Pemerintah Myanmar harus tetap mempertimbangkan kemampuan mereka untuk membantu warga Rohingya di sana. Menurutnya akses ke sana buruk, kalau bantuan internasional ditutup, itu akan sangat membahayakan karena akan semakin banyak yang terancam nyawanya. Maka, kekerasan ini harus dihentikan terutama oleh Pemerintah Myanmar.

Dompet Dhuafa juga menyerukan semua lembaga dan Pemerintah ASEAN memberi bantuan untuk korban sipil, terlebih pengungsi. Migrasi warga Rohingya sudah berlangsung ke perbatasan Bangladesh baik melalui jalur. Tidak mustahil, mereka akan mencari suaka melalui jalur laut.

Diplomasi halus yang Indonesia lakukan menurut Sabeth, membuat Indonesia diterima Myanmar. ASEAN bisa berjalan karena pemahaman tidak ikut campur urusan negara lain masih dipegang. "Dengan jalan yang saat ini ditempuh Pemerintah Indonesia, kami bersama lembaga kemanusiaan lain bisa diterima Myanmar dan itu fasilitasi yang baik sejauh ini," ujar Sabeth.
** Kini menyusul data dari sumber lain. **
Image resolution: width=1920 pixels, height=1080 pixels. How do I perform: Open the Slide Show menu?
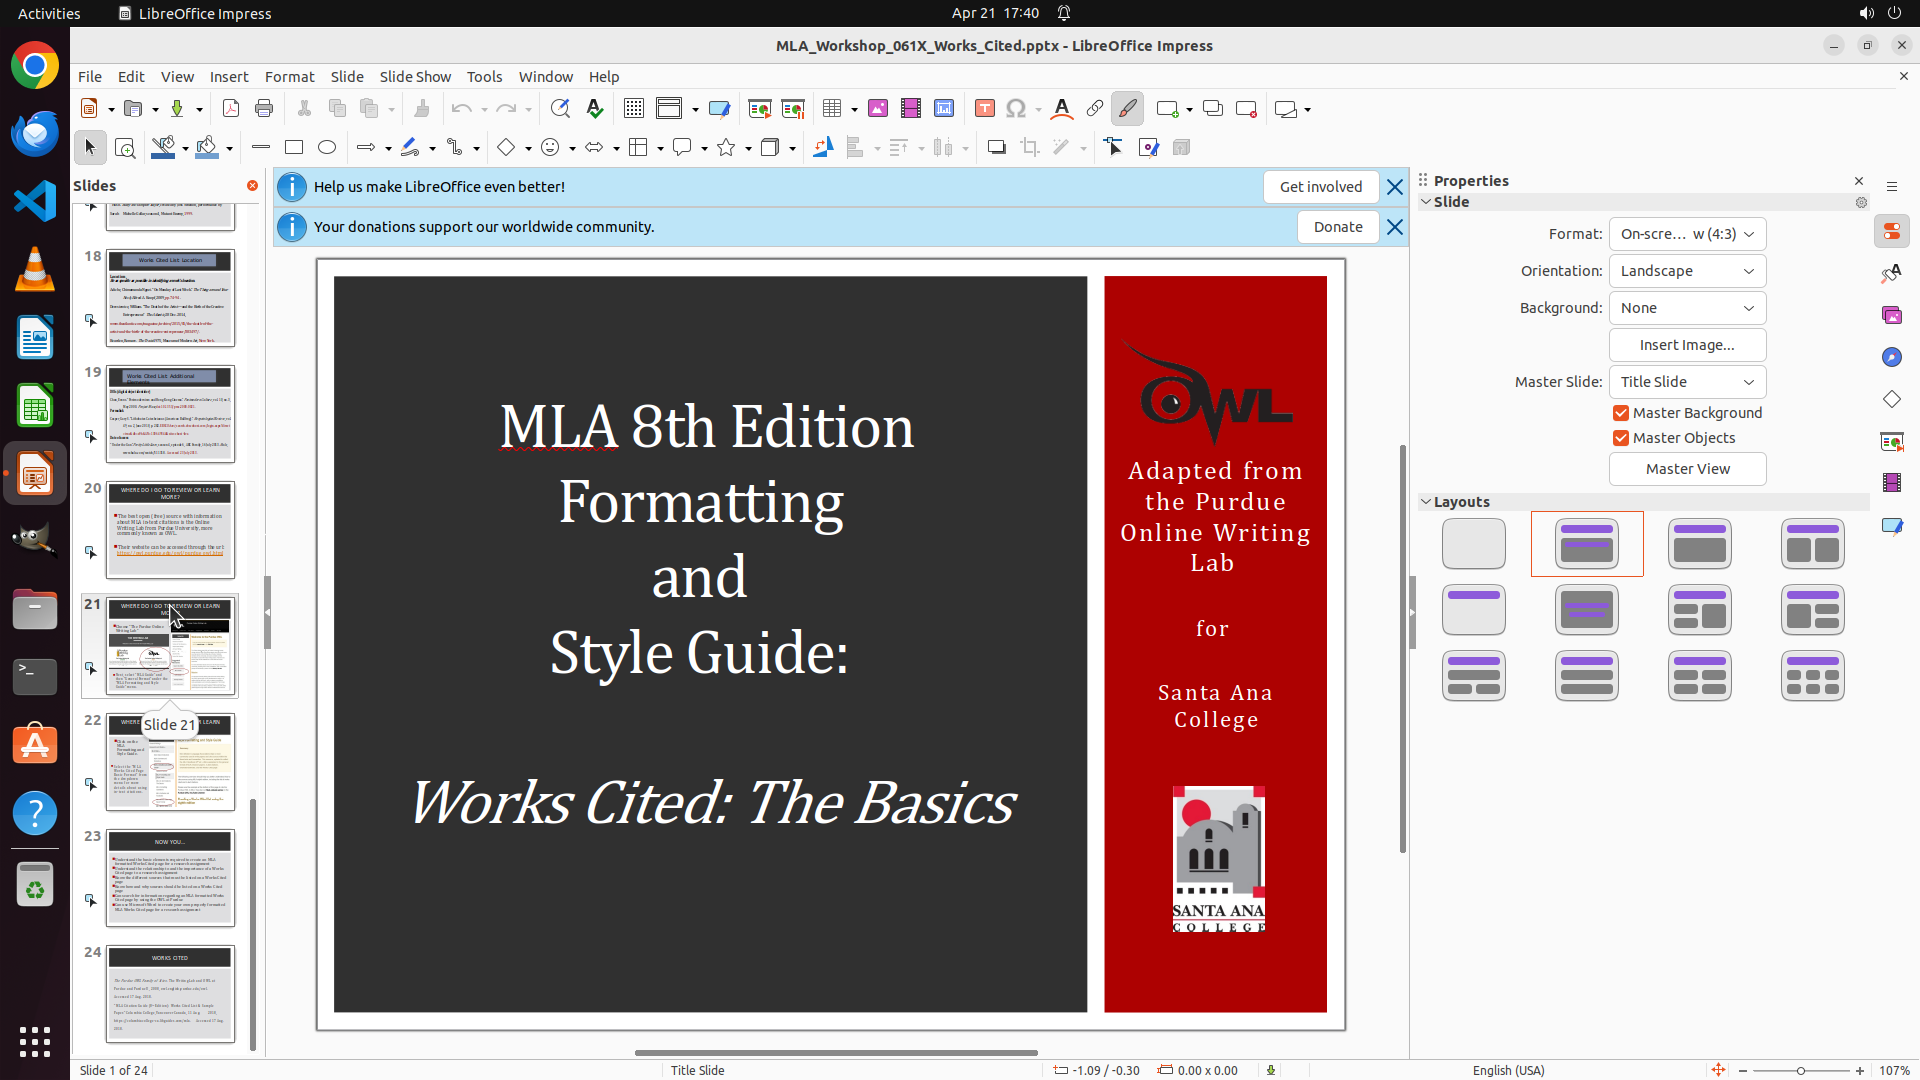tap(415, 77)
Direktur Mobilisasi Zakat, Infak, dan Sedekah Dompet Dhuafa Bambang Suherman juga berharap jangan sampai akses bantuan tertutup. Dalam persepsi publik soal diplomasi, masyarakat bisa mengomparasi negara yang buat diplomasi halus dan keras. Sejak 2012, tidak ada negara yang lembaga bantuannya bisa memberi bantuan selain Indonesia.

Tentu ada proses tawar menawar di dalam negeri Myanmar dimana naiknya Aung San Suu Kyi belum tentu meruntuhkan hegemoni militer. "Media mungkin bisa buat peta kekuatan militer bersama Suu Kyi, itu juga akan membantu kami," kata Bambang.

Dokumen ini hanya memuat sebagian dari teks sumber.